- Latihan Soal -
1 – Menurut teks tentang landasan yuridis kebebasan berkontrak, Pasal 1338 ayat (1) KUH Perdata merupakan terjemahan langsung dari pasal apa?
2 – Salin kata demi kata seluruh bagian teks tentang kebebasan berkontrak, mulai dari "Pasal ini merupakan" sampai ke "dengan kebutuhan masyarakat.".
3 – Lanjutkan teks tentang landasan yuridis kebebasan berkontrak di Indonesia dari bagian terakhir yang ditampilkan.
====== Dokumen Sumber ======
Landasan Yuridis Kebebasan Berkontrak di Indonesia
Di dalam tatanan hukum positif Indonesia, asas kebebasan berkontrak mendapatkan legitimasi utamanya dari Pasal 1338 ayat (1) Kitab Undang-Undang Hukum Perdata (KUH Perdata). Pasal ini, yang merupakan terjemahan langsung dari Pasal 1374 Burgerlijk Wetboek lama, berbunyi:
"Semua persetujuan yang dibuat secara sah berlaku sebagai undang-undang bagi mereka yang membuatnya."
Pasal ini merupakan fondasi (cornerstone) dari seluruh hukum perjanjian di Indonesia. Mari kita bedah makna yang terkandung di dalamnya. Frasa "semua persetujuan" menunjukkan universalitas dari asas ini; pada dasarnya, para pihak bebas untuk membuat perjanjian mengenai apa pun, baik yang sudah diatur secara khusus oleh undang-undang (kontrak nominaat seperti jual beli, sewa-menyewa) maupun yang belum diatur sama sekali (kontrak innominaat seperti waralaba, leasing, sebelum diatur lebih lanjut). Ini memberikan ruang yang sangat luas bagi inovasi dan perkembangan jenis-jenis kontrak baru seiring dengan kebutuhan masyarakat.
Bagian paling krusial adalah frasa "berlaku sebagai undang-undang bagi mereka yang membuatnya". Ini mengandung makna bahwa kesepakatan privat yang dibuat oleh dua pihak atau lebih memiliki kekuatan mengikat yang setara dengan undang-undang publik bagi para pihak tersebut. Negara, melalui aparaturnya (termasuk hakim), wajib mengakui dan menegakkan isi perjanjian tersebut seolah-olah itu adalah produk hukum dari lembaga legislatif. Prinsip ini dikenal dengan adagium Latin pacta sunt servanda, yang artinya janji itu mengikat dan harus ditepati. Konsekuensinya, salah satu pihak tidak dapat secara sepihak membatalkan atau mengubah isi perjanjian tanpa persetujuan pihak lainnya, kecuali jika ada alasan-alasan sah yang diatur oleh undang-undang.
Dari Pasal 1338 KUH Perdata ini, para ahli hukum merumuskan beberapa elemen inti dari kebebasan berkontrak, yaitu:
- Kebebasan untuk Membuat atau Tidak Membuat Perjanjian: Setiap orang memiliki hak penuh untuk memutuskan apakah akan terlibat dalam suatu hubungan kontraktual atau tidak. Tidak boleh ada paksaan dari pihak mana pun, termasuk negara, untuk memaksa seseorang membuat kontrak. Pilihan untuk abstain dari berkontrak adalah bagian dari kebebasan itu sendiri.
====== Informasi yang Disediakan ======
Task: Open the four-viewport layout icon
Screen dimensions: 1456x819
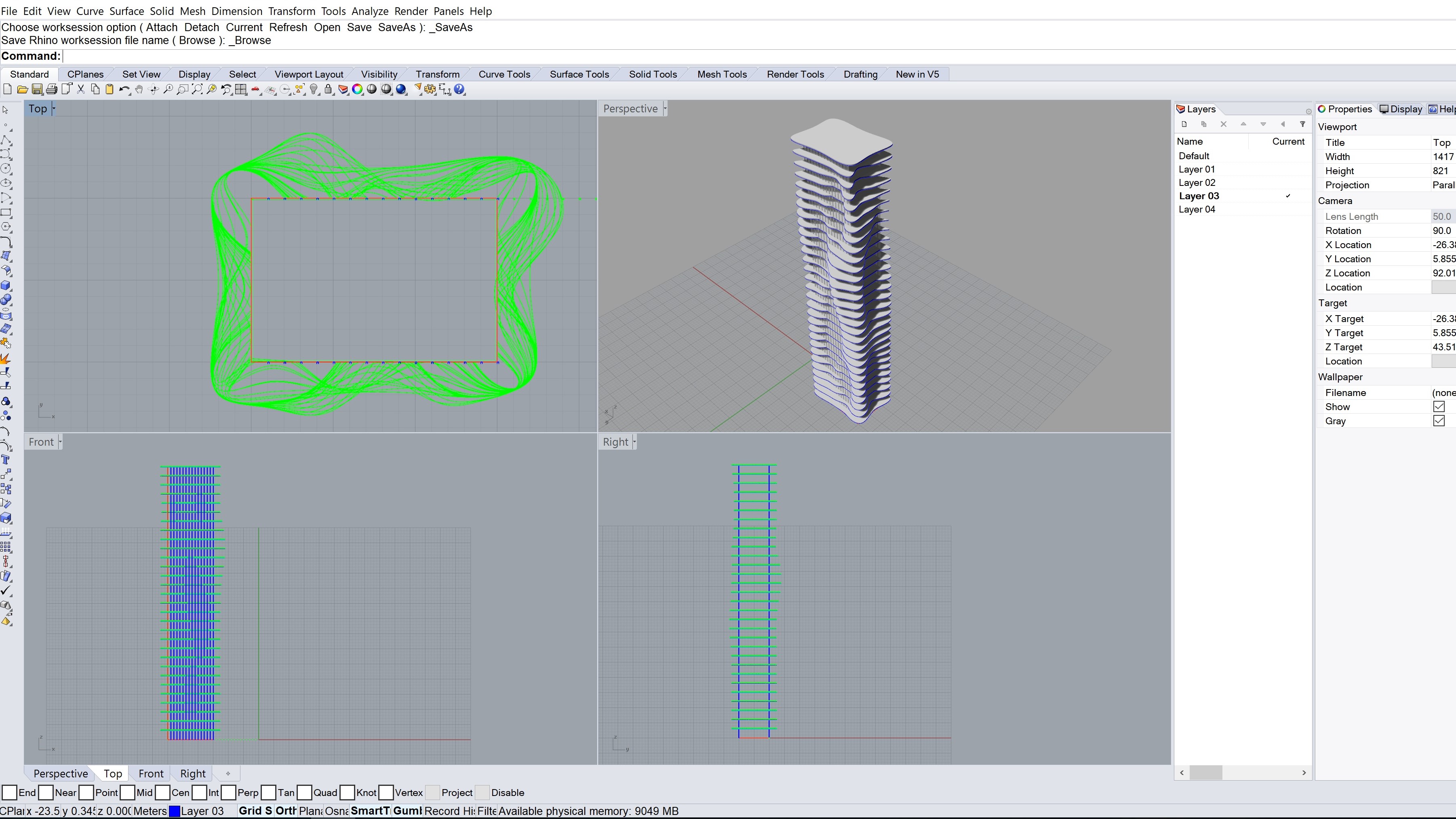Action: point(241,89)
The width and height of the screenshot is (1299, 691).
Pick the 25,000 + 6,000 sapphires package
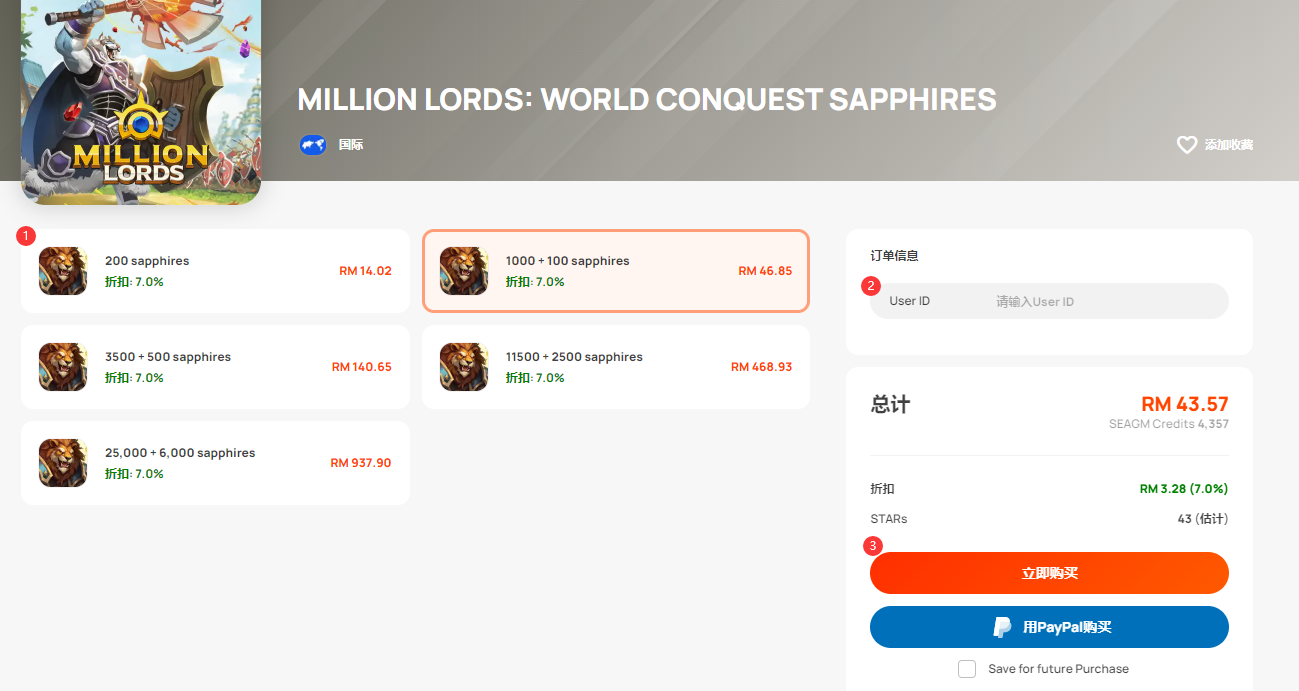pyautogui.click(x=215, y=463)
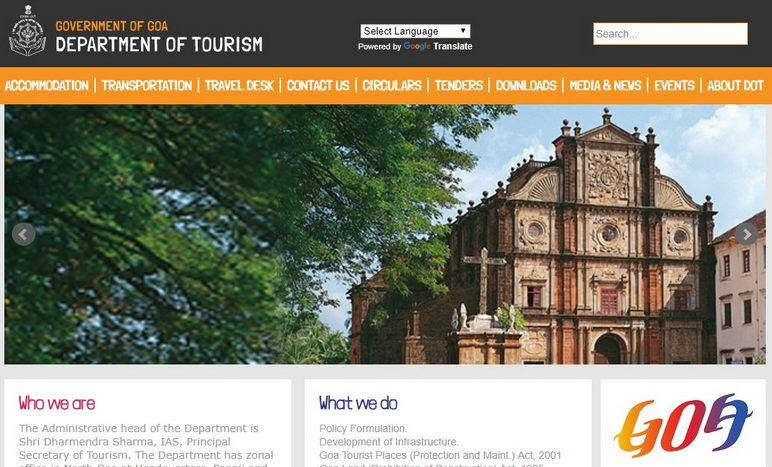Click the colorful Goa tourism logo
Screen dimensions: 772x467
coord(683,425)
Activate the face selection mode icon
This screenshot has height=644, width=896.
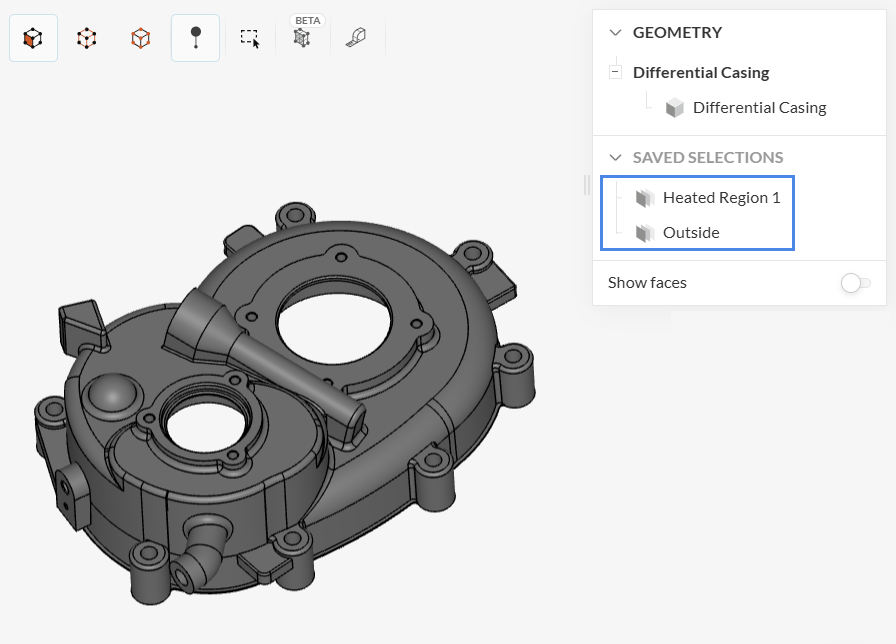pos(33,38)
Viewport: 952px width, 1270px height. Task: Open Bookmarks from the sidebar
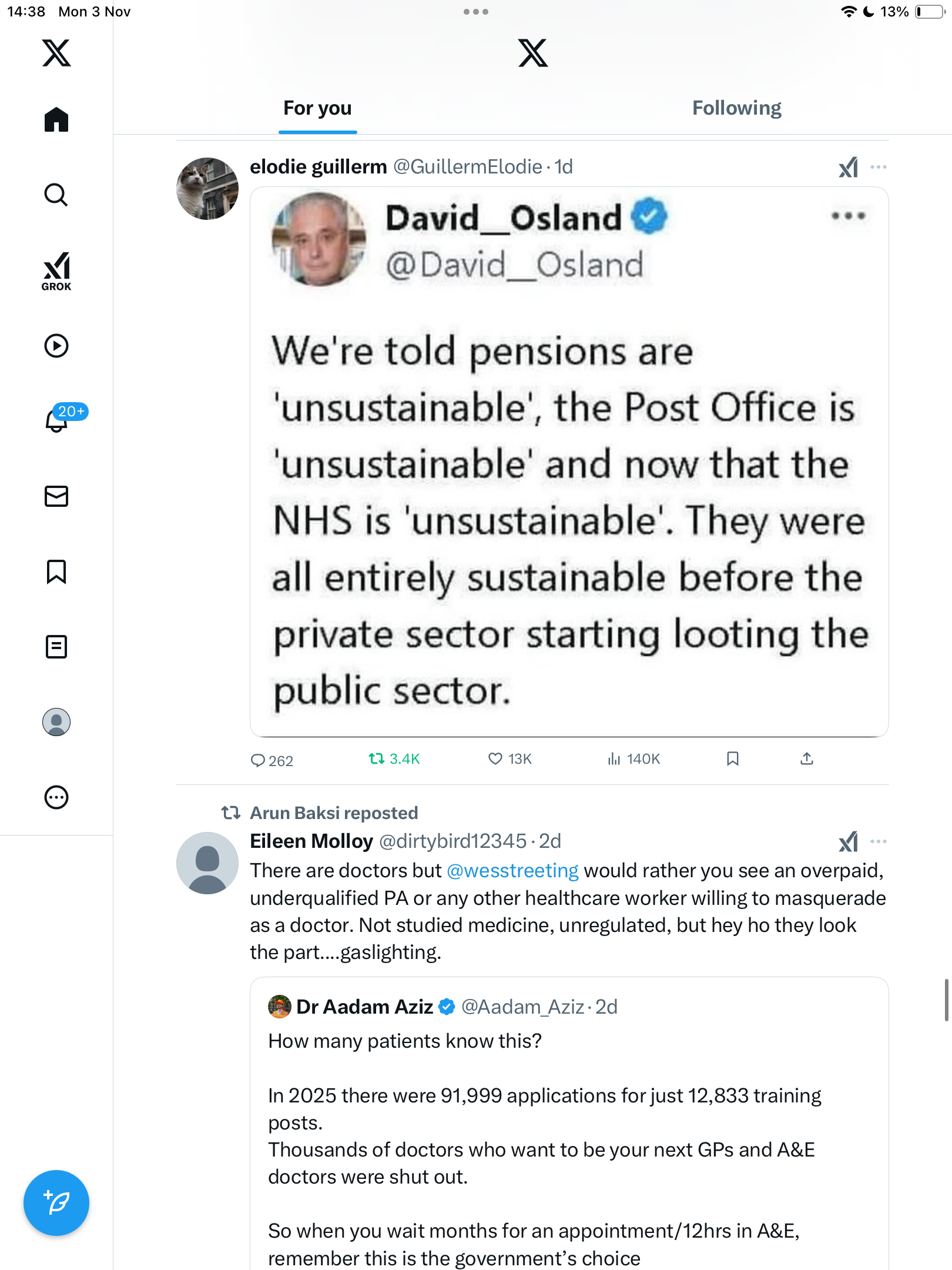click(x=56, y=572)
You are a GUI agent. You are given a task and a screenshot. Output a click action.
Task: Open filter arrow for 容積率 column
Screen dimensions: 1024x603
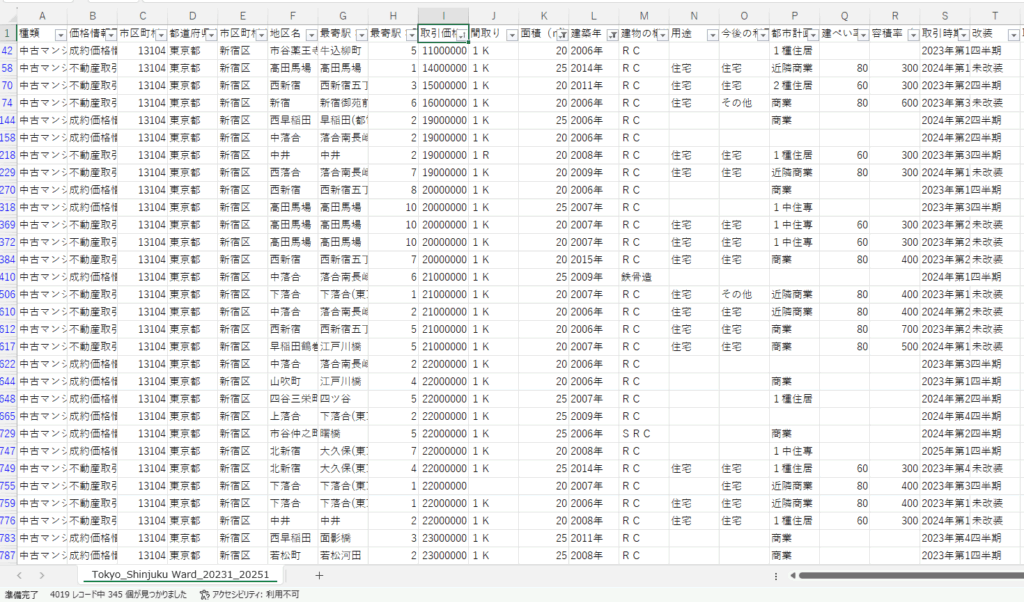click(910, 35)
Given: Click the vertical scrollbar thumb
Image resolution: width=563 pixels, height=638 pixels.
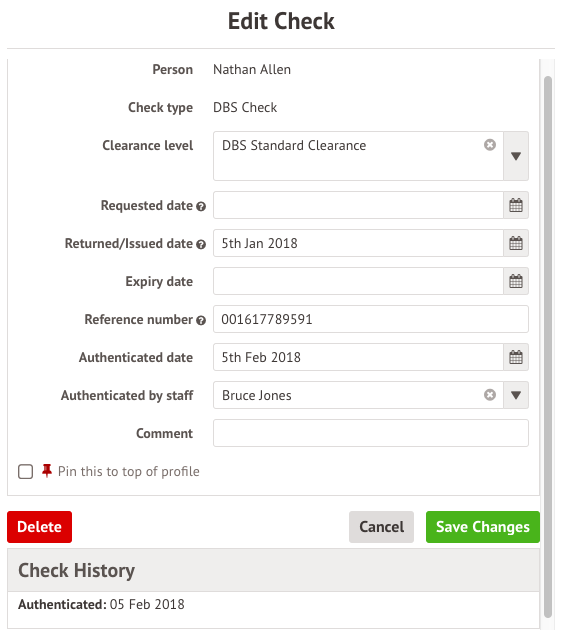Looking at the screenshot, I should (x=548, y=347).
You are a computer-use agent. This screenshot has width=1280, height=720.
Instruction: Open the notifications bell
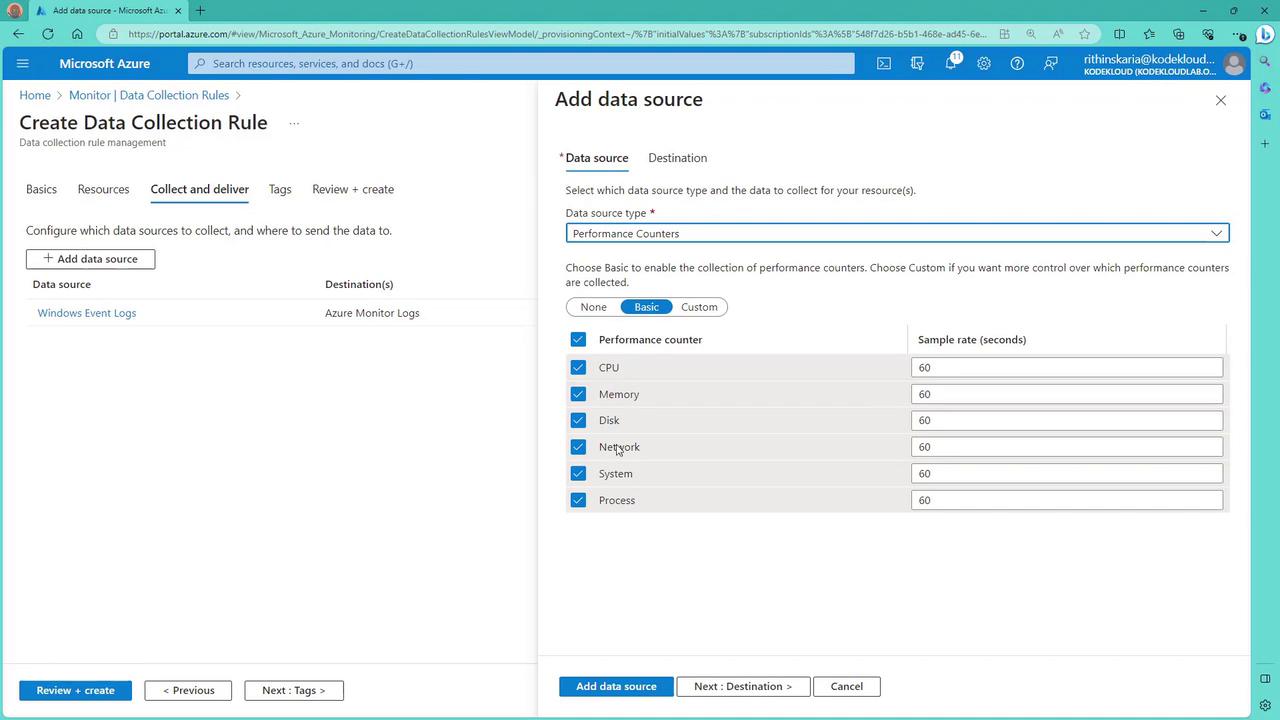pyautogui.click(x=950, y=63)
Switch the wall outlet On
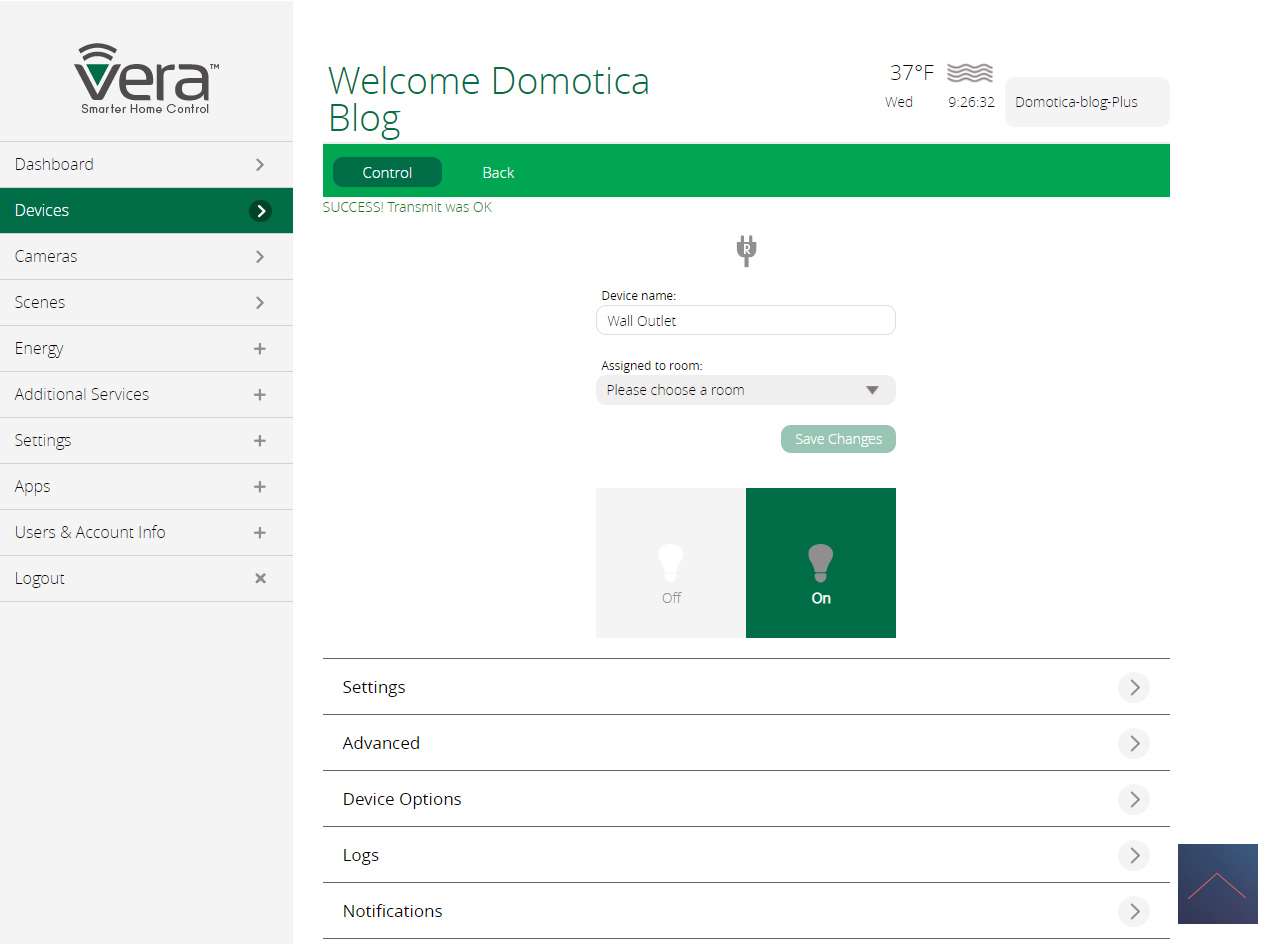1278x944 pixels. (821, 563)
======
- Pembahasan Soal -
1 – Pasal 1374 Burgerlijk Wetboek lama.

2 –
Pasal ini merupakan fondasi (cornerstone) dari seluruh hukum perjanjian di Indonesia. Mari kita bedah makna yang terkandung di dalamnya. Frasa "semua persetujuan" menunjukkan universalitas dari asas ini; pada dasarnya, para pihak bebas untuk membuat perjanjian mengenai apa pun, baik yang sudah diatur secara khusus oleh undang-undang (kontrak nominaat seperti jual beli, sewa-menyewa) maupun yang belum diatur sama sekali (kontrak innominaat seperti waralaba, leasing, sebelum diatur lebih lanjut). Ini memberikan ruang yang sangat luas bagi inovasi dan perkembangan jenis-jenis kontrak baru seiring dengan kebutuhan masyarakat.

3 –
- Kebebasan untuk Memilih Pihak (Partner Kontrak): Individu bebas menentukan dengan siapa ia ingin mengikatkan diri. Seseorang berhak memilih untuk bertransaksi dengan A dan menolak bertransaksi dengan B, berdasarkan pertimbangannya sendiri, selama tidak melanggar peraturan anti-diskriminasi dalam konteks tertentu (misalnya dalam pelayanan publik).
- Kebebasan untuk Menentukan Isi Perjanjian: Ini adalah jantung dari kebebasan berkontrak. Para pihak memiliki otonomi penuh untuk merumuskan hak dan kewajiban masing-masing. Mereka bisa menentukan objek perjanjian, harga, jangka waktu, cara pembayaran, klausul ganti rugi, pilihan penyelesaian sengketa, dan berbagai detail lainnya sesuai dengan kesepakatan bersama.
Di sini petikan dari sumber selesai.